Multiple periodic solutions of Lagrangian systems of relativistic oscillators

TL;DR

This paper establishes conditions for the existence of multiple periodic solutions in relativistic Lagrangian systems, extending previous results that guaranteed only a single solution, using advanced variational methods.

Contribution

It introduces new conditions ensuring at least two global minima of the associated functional, demonstrating the multiplicity of solutions in relativistic oscillators.

Findings

Proves existence of at least two solutions under specified conditions.

Extends prior single-solution results to multiple solutions.

Utilizes advanced variational techniques for proof.

Abstract

Let $B_L$ the open ball in ${\bf R}^n$ centered at $0$, of radius $L$, and let $\phi$ be a homeomorphism from $B_L$ onto ${\bf R}^n$ such that $\phi(0)=0$ and $\phi=\nabla\Phi$, where the function $\Phi:\bar {B_L}\to ]-\infty,0]$ is continuous and strictly convex in $\bar {B_L}$, and of class $C^1$ in $B_L$. Moreover, let $F:[0,T]\times {\bf R}^n\to {\bf R}$ be a function which is measurable in $[0,T]$, of class $C^1$ in ${\bf R}^n$ and such that $\nabla_xF$ satisfies the $L^1$-Carath\'eodory conditions.
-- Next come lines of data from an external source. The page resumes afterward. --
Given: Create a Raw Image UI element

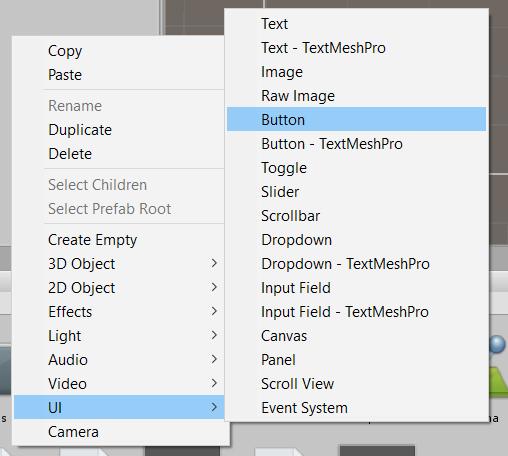Looking at the screenshot, I should (356, 96).
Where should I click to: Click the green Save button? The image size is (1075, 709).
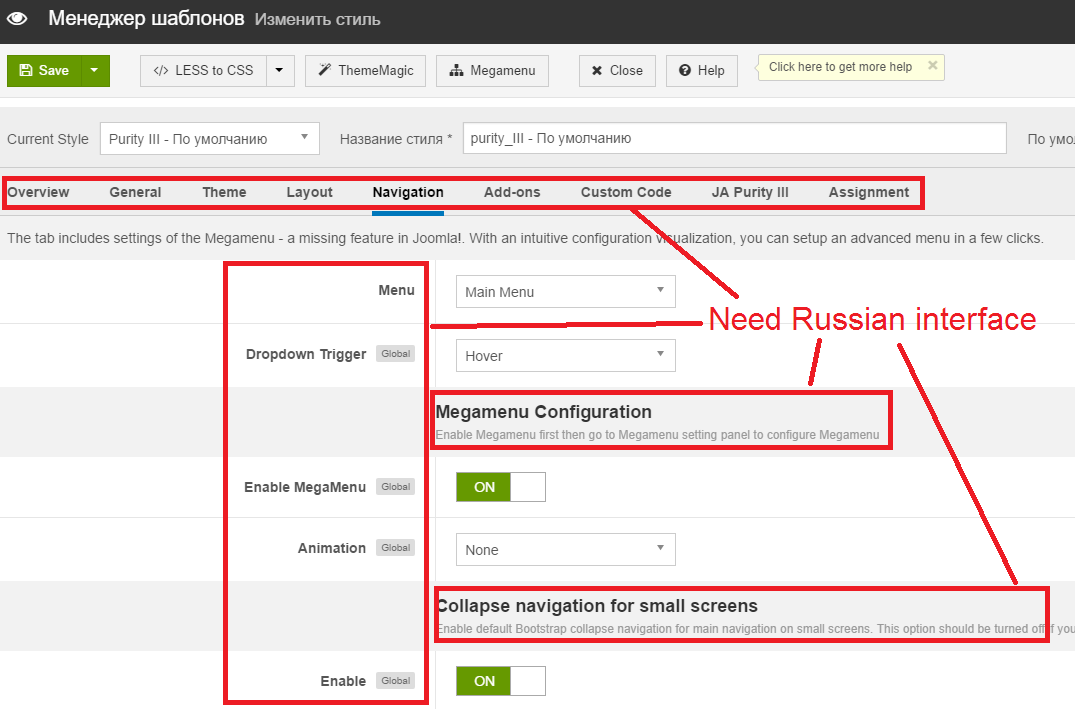44,71
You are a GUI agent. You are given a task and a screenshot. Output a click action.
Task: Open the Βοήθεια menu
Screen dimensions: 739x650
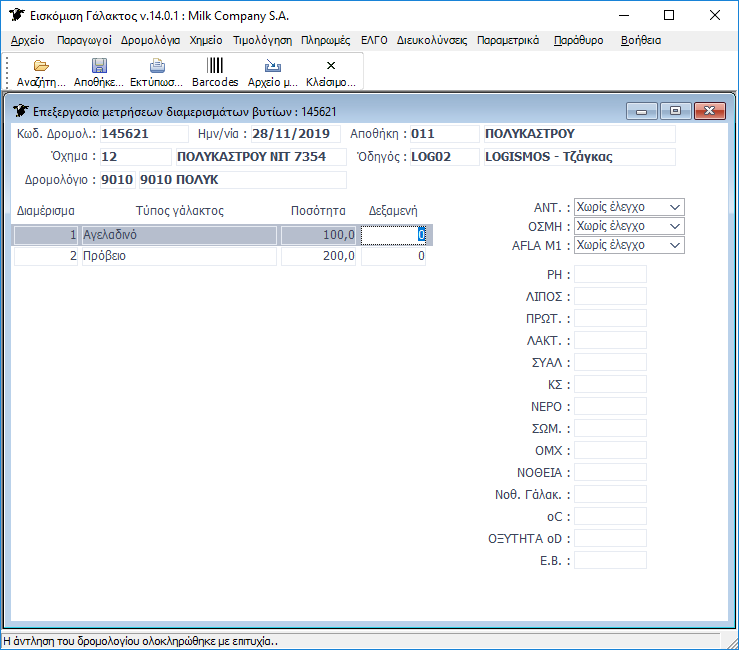pyautogui.click(x=641, y=40)
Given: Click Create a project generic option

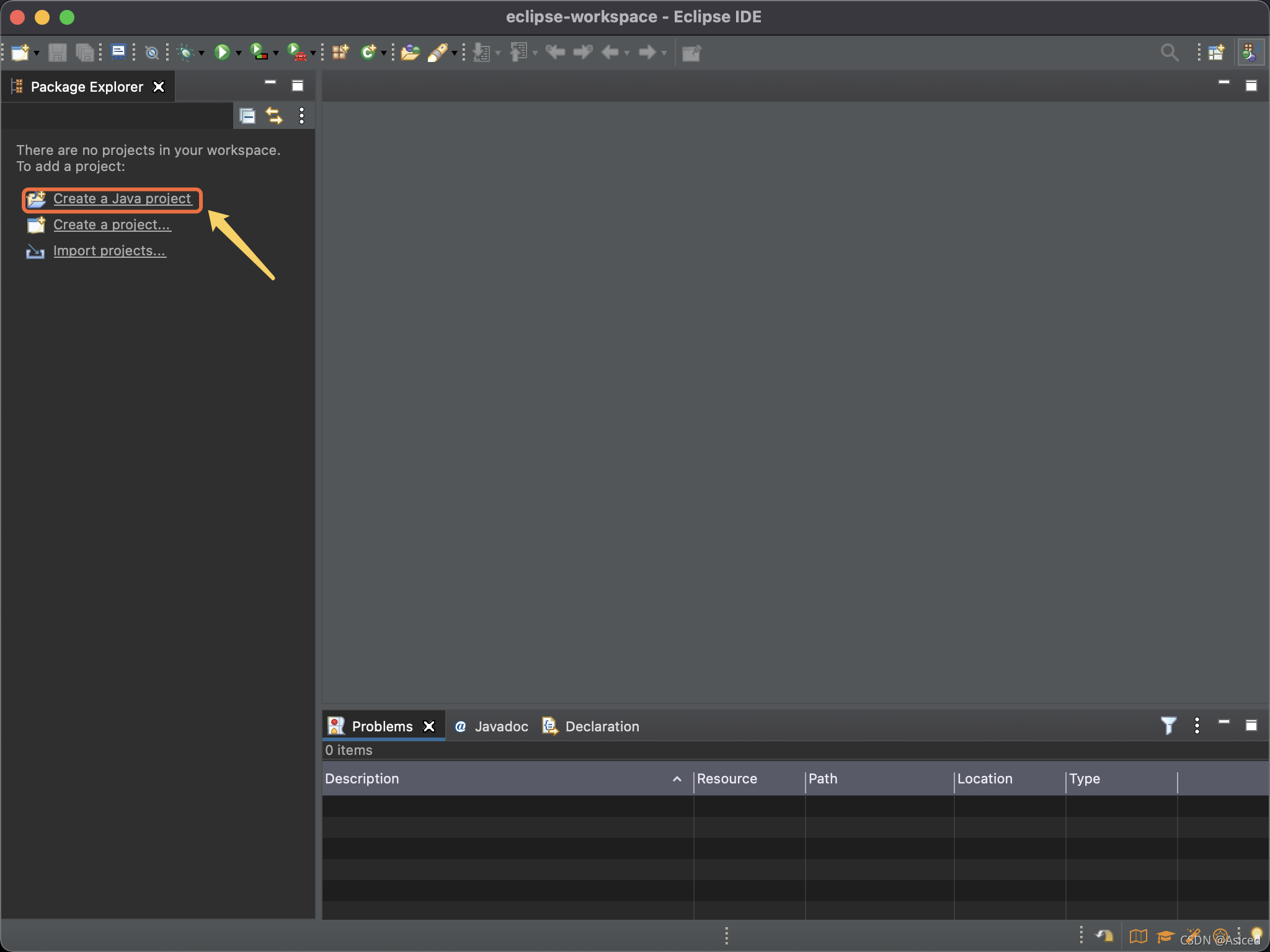Looking at the screenshot, I should tap(109, 224).
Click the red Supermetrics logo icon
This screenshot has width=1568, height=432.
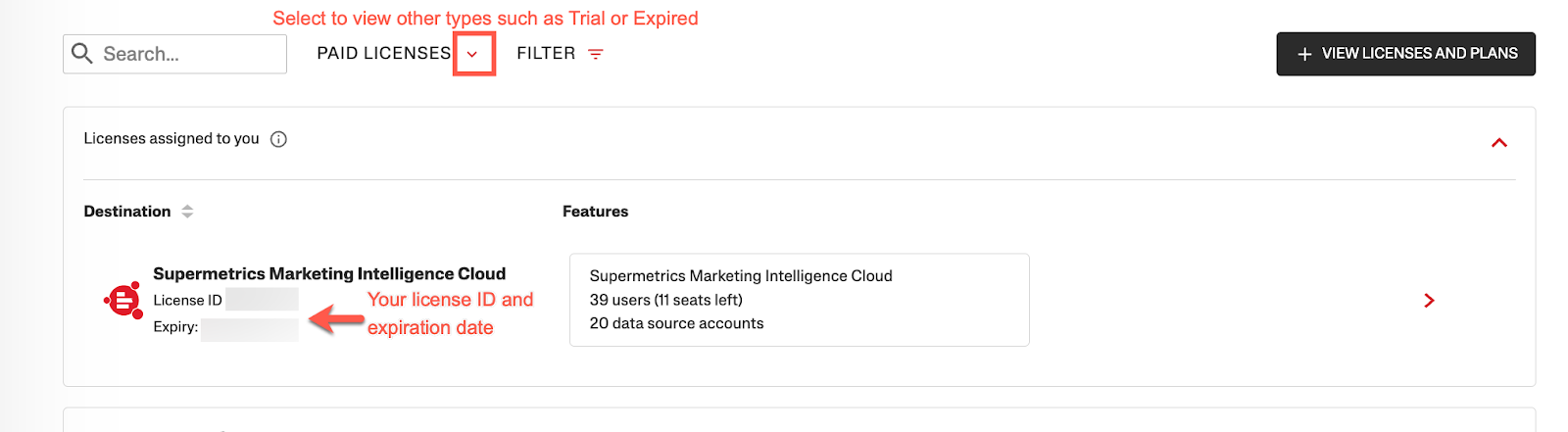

Set $$K=\{u\in Lip([0,T],{\bf R}^n) : |u'(t)|\leq L\ for\ a.e.\ t\in [0,T] , u(0)=u(T)\}\ ,$$ and define the functional $I:K\to {\bf R}$ by $$I(u)=\int_0^T(\Phi(u'(t))+F(t,u(t)))dt$$ for all $u\in K$. In [1], Brezis and Mawhin proved that any global minimum of $I$ in $K$ is a solution of the problem $$\cases{(\phi(u'))'=\nabla_xF(t,u) & in $[0,T]$\cr & \cr u(0)=u(T)\ , u'(0)=u'(T)\ .\cr}$$ In the present paper, we provide a set of conditions under which the functional $I$ has at least two global minima in $K$. This seems to be the first result of this kind. The main tool of our proof is the well-posedness result obtained in [3].